:: EXCERPTED DATA

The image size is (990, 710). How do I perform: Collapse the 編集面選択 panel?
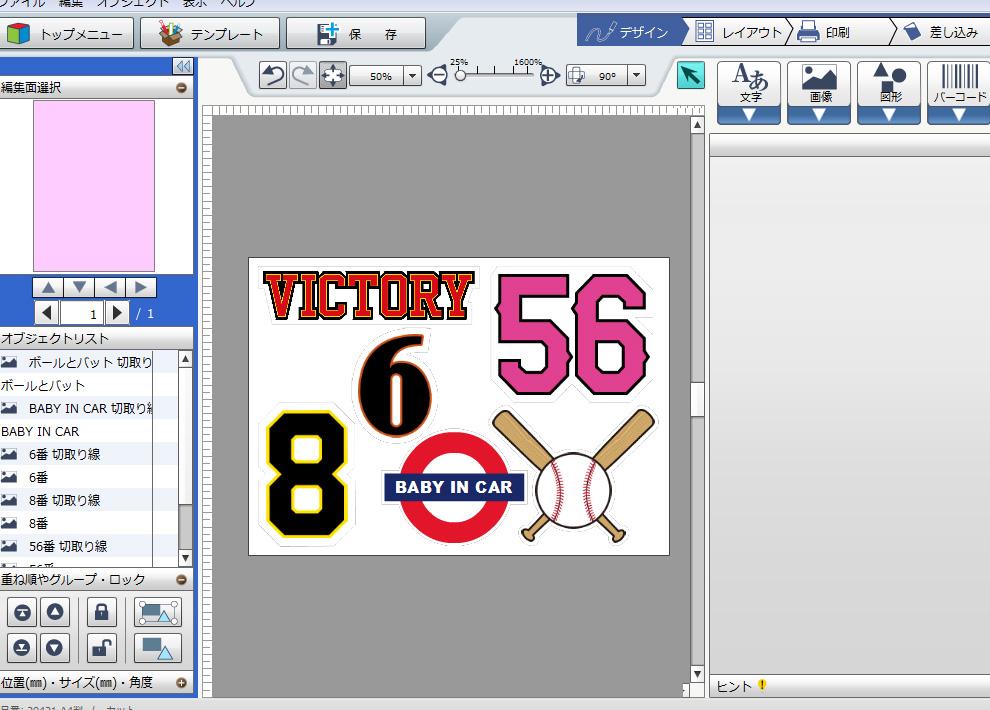pyautogui.click(x=181, y=88)
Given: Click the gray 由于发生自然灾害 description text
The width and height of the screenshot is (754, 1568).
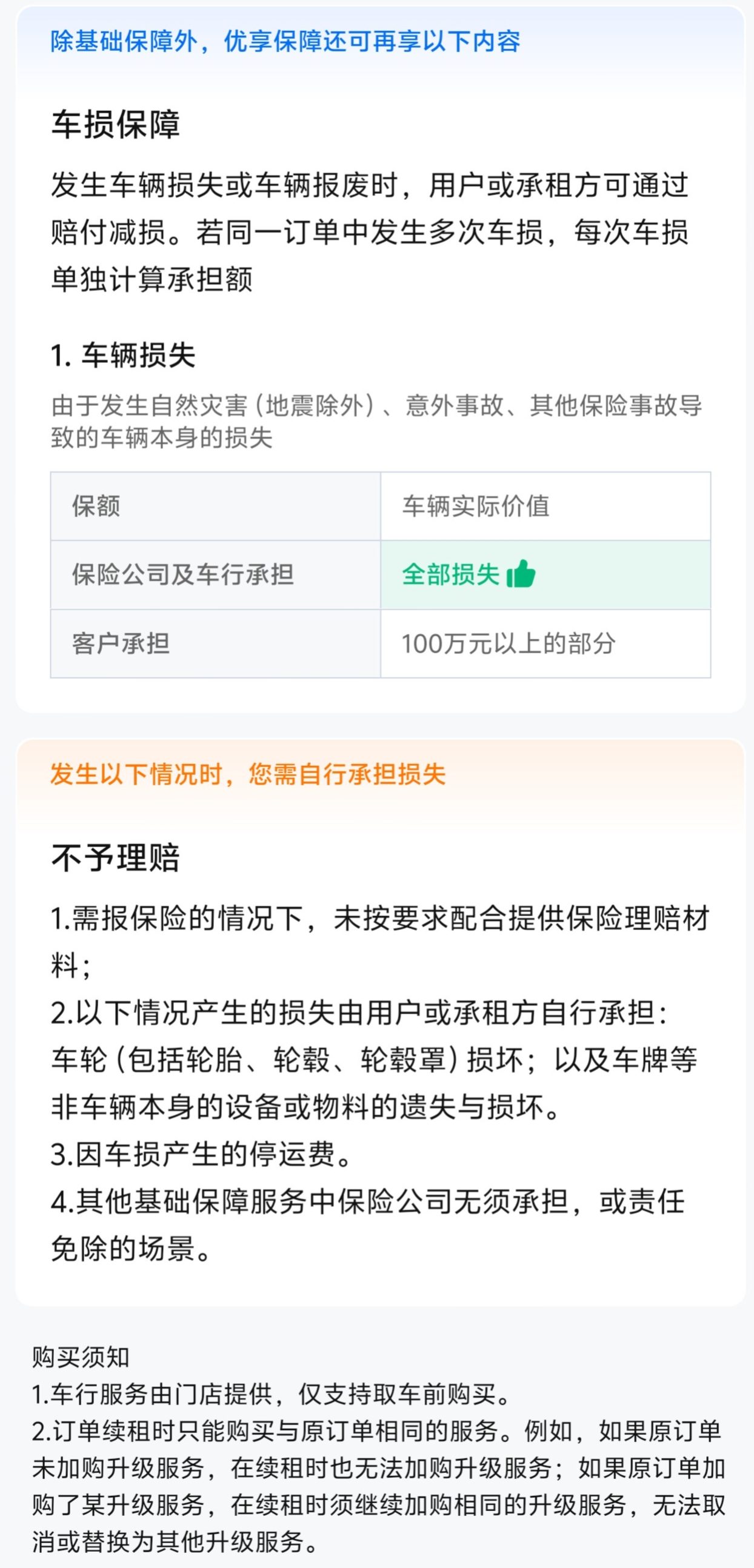Looking at the screenshot, I should pyautogui.click(x=376, y=421).
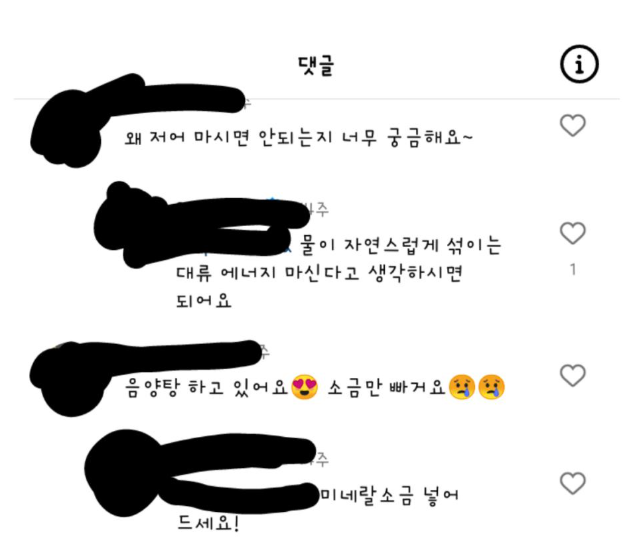The height and width of the screenshot is (545, 634).
Task: Select the reply text 물이 자연스럽게 섞이는
Action: click(x=400, y=246)
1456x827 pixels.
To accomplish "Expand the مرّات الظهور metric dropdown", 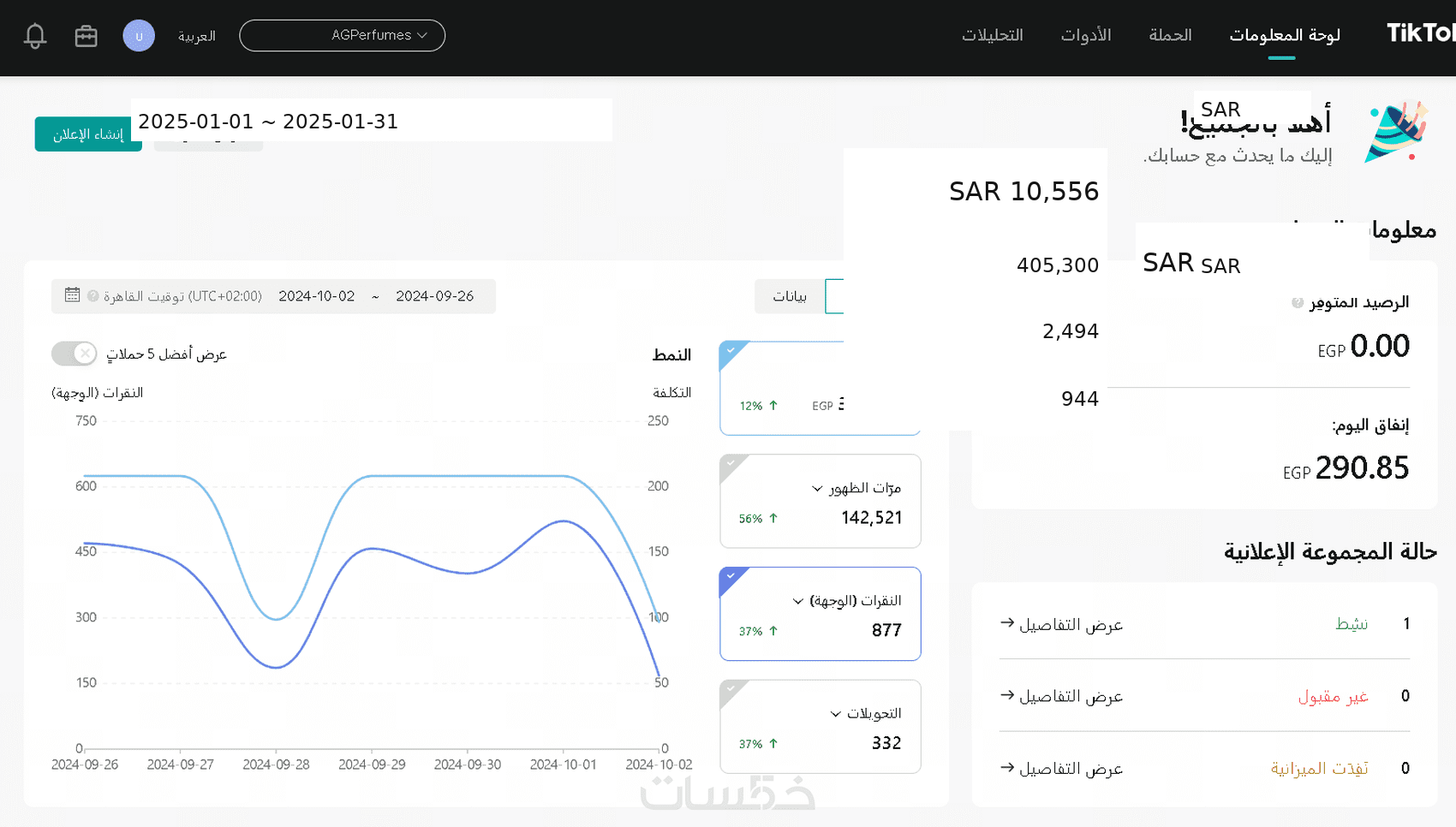I will (817, 488).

::::

# WHAT YOU HAVE TO DO:
Please output, exactly as written, the lines above from the one holding "The width and" through the one holding "1456x827 pixels.", both included, with the pictures omitted.

# ANSWER:
The width and height of the screenshot is (754, 1568).
Looking at the screenshot, I should pyautogui.click(x=376, y=421).
The height and width of the screenshot is (545, 634).
Task: Select the reply text 물이 자연스럽게 섞이는
Action: click(x=400, y=246)
1456x827 pixels.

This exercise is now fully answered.